We call it regeneration, being born again–something that God does to us and in us and that we experience as being able to respond to the offer of the gospel and believing.

We cannot experience hope absent God’s work of grace in our hearts. 

And the hope we experience gives way to faith and to love which are the results of the operation of God’s grace in our hearts, giving us new spiritual life, moving us from darkness to light, and from death to life.

As Alistair Begg put it, 

“What kind of wonderful God is this who reaches down into the lives of people, picks them up, grants them faith, and changes them!”

  1. Hope is founded in the message of the gospel, which is the message of Christ (v.5b)

The hope that the Colossians experienced came from the message of the gospel. 

R.C. Sproul explains the gospel like this:

“God is holy and He is just, and I’m not. And at the end of my life, I’m going to stand before a just and holy God, and I’ll be judged. And I’ll be judged either on the basis of my own righteousness–or lack of it–or the righteousness of another. 

The good news of the gospel is that Jesus lived a life of perfect righteousness, of perfect obedience to God, not for His own well being but for His people. He has done for me what I couldn’t possibly do for myself. But not only has He lived that life of perfect obedience, He offered Himself as a perfect sacrifice to satisfy the justice and the righteousness of God.”

Illustration: In Olympic terms:

  • Have to swim the 100m freestyle.
  • Need to get a 1.0 min time to be spared.
  • Give you a choice: you can swim or Caleb Dressel can swim for you? His time can become your time thus sparing you.
  • Corollary: your time becomes his time and he dies.

This is the message of the gospel – the great exchange that is pictured for us in the sacrament of the Lord’s supper.

The body and blood of Christ, shed for you.

  1. The message has been proclaimed to them and to the whole world (v.6a)

Paul has used the city of Ephesus as a regional hub for training and sending Christian workers into Asia/Turkey to preach the gospel and to establish and grow churches. 

Paul had a missionary strategy that targeted the major cities of the Roman world. And then from those major cities were sent missionary pastors to establish congregations in other cities. 

Paul is probably using hyperbole when he says that the whole world had received the gospel. What’s certainly true is that the early church had a presence in many/most of the major cities of the Roman world.

Notice that Paul points to the importance of the proclamation of the gospel.

We have to be a church that is all about the gospel–the work of transformation from the inside out.

  1. The proclamation of the message produces fruit, Epaphras is a fruit of the gospel (v.6b)

The preaching of the gospel produces fruit–that is change–in people’s lives. Epaphras is an example of this fruit.
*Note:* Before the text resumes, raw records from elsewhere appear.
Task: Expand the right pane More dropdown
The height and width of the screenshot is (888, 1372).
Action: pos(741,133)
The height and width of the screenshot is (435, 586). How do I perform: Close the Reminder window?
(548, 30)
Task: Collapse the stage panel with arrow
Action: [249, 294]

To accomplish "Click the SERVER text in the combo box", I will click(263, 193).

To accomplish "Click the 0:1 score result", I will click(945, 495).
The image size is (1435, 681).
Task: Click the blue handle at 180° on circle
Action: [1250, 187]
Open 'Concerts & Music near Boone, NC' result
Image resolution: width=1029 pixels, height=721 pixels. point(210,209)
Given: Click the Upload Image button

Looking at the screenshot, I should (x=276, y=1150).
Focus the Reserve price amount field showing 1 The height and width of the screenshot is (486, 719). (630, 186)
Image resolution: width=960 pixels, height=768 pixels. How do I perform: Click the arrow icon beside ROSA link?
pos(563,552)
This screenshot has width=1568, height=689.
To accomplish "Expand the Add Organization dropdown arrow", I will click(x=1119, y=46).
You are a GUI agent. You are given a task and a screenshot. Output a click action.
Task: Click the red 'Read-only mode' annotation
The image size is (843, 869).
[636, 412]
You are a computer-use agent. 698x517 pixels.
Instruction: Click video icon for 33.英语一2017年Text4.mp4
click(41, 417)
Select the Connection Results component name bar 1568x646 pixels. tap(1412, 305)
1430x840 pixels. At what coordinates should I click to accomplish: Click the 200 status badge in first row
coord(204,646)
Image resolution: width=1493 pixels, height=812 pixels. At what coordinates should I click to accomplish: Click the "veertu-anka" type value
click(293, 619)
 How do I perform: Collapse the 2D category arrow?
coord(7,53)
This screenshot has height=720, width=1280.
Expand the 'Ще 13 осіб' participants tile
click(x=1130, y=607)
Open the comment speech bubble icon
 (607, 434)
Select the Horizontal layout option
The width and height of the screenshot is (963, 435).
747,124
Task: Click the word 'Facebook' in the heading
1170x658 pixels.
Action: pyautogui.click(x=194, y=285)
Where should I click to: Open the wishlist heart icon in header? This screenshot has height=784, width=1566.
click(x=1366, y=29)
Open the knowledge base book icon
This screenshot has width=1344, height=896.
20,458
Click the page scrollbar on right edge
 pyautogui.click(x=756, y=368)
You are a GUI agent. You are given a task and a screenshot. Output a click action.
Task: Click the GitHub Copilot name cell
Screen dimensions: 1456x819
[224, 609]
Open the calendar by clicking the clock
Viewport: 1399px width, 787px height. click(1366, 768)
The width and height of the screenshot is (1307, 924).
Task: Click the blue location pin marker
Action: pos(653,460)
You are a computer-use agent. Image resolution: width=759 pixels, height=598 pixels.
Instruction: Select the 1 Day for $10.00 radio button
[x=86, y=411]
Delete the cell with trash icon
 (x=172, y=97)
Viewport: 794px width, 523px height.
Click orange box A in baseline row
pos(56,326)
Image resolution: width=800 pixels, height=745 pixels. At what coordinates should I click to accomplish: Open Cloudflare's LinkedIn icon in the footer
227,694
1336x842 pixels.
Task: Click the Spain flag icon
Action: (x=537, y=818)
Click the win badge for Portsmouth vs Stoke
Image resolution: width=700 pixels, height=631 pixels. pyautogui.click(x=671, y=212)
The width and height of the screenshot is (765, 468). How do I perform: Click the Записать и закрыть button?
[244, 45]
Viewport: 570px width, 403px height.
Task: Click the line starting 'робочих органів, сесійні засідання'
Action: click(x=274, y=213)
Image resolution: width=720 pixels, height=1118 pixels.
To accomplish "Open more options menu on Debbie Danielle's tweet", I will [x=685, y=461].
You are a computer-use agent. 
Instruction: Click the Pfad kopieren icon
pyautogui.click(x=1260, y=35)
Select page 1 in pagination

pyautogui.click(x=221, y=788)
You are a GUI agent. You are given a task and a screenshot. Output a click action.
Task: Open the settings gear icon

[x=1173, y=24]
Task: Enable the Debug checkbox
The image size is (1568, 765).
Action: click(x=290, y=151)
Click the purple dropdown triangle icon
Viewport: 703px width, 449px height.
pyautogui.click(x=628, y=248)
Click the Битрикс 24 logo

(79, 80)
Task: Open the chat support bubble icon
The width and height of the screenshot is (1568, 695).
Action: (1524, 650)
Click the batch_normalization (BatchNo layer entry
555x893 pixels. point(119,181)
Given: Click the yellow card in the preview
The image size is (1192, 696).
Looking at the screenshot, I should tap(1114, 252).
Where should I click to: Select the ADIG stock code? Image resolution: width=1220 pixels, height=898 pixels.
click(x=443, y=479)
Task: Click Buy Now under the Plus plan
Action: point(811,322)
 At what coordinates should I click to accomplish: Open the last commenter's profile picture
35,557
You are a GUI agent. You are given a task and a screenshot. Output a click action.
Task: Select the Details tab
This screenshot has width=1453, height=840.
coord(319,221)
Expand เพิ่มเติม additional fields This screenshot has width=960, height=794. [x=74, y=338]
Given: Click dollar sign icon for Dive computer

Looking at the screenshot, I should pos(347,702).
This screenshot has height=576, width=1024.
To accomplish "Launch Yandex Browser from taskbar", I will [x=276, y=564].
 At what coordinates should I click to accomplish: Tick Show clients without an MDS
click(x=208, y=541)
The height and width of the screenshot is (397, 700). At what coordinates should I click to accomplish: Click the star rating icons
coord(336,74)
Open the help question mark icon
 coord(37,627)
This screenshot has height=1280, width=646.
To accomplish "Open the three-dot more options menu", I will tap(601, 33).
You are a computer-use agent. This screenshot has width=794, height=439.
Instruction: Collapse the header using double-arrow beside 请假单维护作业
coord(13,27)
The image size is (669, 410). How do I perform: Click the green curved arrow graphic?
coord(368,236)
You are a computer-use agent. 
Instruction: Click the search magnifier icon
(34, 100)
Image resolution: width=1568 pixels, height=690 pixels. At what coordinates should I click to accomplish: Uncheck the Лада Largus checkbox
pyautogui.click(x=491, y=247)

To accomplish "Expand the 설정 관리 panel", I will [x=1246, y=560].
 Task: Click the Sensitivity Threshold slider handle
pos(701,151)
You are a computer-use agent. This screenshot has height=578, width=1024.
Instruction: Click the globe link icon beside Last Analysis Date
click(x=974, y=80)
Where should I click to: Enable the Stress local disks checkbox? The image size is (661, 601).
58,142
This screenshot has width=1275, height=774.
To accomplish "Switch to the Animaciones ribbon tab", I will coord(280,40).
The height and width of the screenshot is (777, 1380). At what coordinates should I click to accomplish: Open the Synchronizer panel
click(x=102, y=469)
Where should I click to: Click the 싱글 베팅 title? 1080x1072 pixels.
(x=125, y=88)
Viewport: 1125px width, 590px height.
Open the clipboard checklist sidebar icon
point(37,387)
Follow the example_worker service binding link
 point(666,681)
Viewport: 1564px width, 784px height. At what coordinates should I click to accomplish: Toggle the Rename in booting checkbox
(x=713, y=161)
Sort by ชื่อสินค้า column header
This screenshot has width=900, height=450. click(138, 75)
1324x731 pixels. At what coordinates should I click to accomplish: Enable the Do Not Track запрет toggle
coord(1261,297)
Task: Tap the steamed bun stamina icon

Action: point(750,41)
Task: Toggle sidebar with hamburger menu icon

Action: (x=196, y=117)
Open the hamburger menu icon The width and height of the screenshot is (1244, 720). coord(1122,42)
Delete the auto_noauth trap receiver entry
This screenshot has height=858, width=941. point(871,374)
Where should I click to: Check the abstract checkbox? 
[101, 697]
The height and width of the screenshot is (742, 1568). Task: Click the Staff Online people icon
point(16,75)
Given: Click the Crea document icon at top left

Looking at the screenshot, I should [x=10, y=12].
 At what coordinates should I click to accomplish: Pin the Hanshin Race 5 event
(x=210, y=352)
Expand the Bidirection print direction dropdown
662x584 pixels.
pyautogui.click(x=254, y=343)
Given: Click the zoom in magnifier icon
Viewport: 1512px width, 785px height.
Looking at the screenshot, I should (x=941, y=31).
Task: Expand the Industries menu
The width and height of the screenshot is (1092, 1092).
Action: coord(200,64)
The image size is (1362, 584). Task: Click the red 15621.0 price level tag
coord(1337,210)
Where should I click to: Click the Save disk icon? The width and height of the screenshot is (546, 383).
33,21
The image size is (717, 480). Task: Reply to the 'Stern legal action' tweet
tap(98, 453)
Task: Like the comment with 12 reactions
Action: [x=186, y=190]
We don’t know much about Epaphras. Douglas Moo notes, 

“… we can infer that he was a native of Colossae and that he was perhaps converted by Paul himself during the apostle’s ministry in Ephesus. The mention of a co-worker at this point in a Pauline epistle is unusual, and the strength of Paul’s endorsement of him is also striking.”

There’s something special about someone from Colosse becoming a follower of Christ, being trained by Paul, ministering with Paul, and then starting the church in his hometown.

It’s a sign of the Holy Spirit’s work through Paul and in the Ephesians community that Epaphras was called and sent back to Colosse to start a church.